Let $X$ and $Y$ be topological spaces. If $f:X\to Y$ is continuous and $B$ is a Borel subset of $Y$, then $f^{-1}(B)$ is a Borel subset of $X$.

It's proof relies on the fact that the preimage of a function respects complements, unions, and intersections, as well as the fact that the preimage of an open set under a continuous function is open. From this we obtain that every continuous function is Borel measurable. Then the question follows immediately from the fact that the composition of Borel measurable functions is Borel measurable. In particular, we see that either composition $f\circ g$ and $g\circ f$ will work, provided that the domains are setup so that the composition is defined.

However, one must be careful when considering the Lebesgue measure on $\mathbb{R}$. This is because when we say a function $f:\mathbb{R}\to\mathbb{R}$ is Lebesgue measurable, we mean that $f$ is Lebesgue-to-Borel measurable; i.e., $f^{-1}(B)$ is Lebesgue measurable for every Borel subset $B$ of $\mathbb{R}$. Now if $f$ is Lebesgue measurable and $g$ is Borel measurable (in particular, continuous), we know that $g\circ f$ is Lebesgue measurable (by the same argument and the fact that Borel sets are Lebesgue measurable). But $f\circ g$ need not be, even if $g$ is assumed to be continuous.
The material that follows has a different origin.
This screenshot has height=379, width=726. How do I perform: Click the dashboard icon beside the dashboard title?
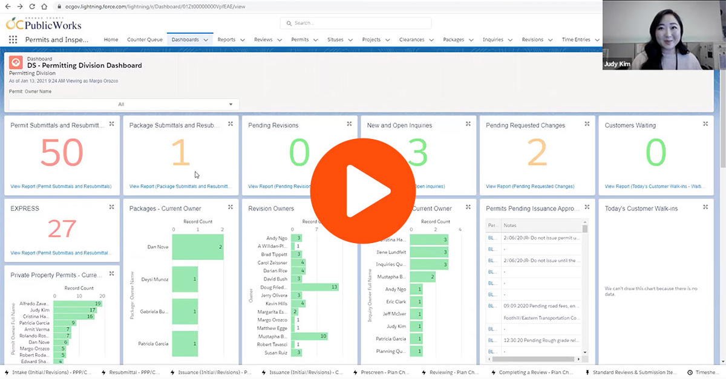pyautogui.click(x=16, y=62)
Edit: It's not immediately clear why the composition of Borel measurable functions is Borel measurable (or why the result above is needed to conclude that continuous functions are Borel measurable) if one defines a Borel measurable function as one such that the preimage of open sets are Borel, as opposed to one such that the preimage of Borel sets are Borel. However, these definitions are equivalent:

If $f:X\to Y$ is such that $f^{-1}(U)$ is Borel for every open $U\subseteq Y$, then $f^{-1}(B)$ is Borel for every Borel $B\subseteq Y$. (The converse is trivial because open sets are Borel sets).
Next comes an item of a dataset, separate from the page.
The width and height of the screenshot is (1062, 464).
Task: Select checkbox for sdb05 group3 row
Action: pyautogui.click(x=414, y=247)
Proof: Let $\mathcal{M}:=\{E\subseteq Y \mid f^{-1}(E)\ \text{is Borel}\}$. By hypothesis, $\mathcal{M}$ contains the open sets. It is also a $\sigma$-algebra because the Borel subsets of $X$ form a $\sigma$-algebra and the preimage respects unions, intersections, and complements. Since the Borel $\sigma$-algebra $\mathcal{B}_Y$ is the smallest $\sigma$-algebra containing the open sets, we conclude $\mathcal{B}_Y\subseteq\mathcal{M}$. Therefore $f^{-1}(B)$ is Borel for every Borel subset $B$ of $Y$.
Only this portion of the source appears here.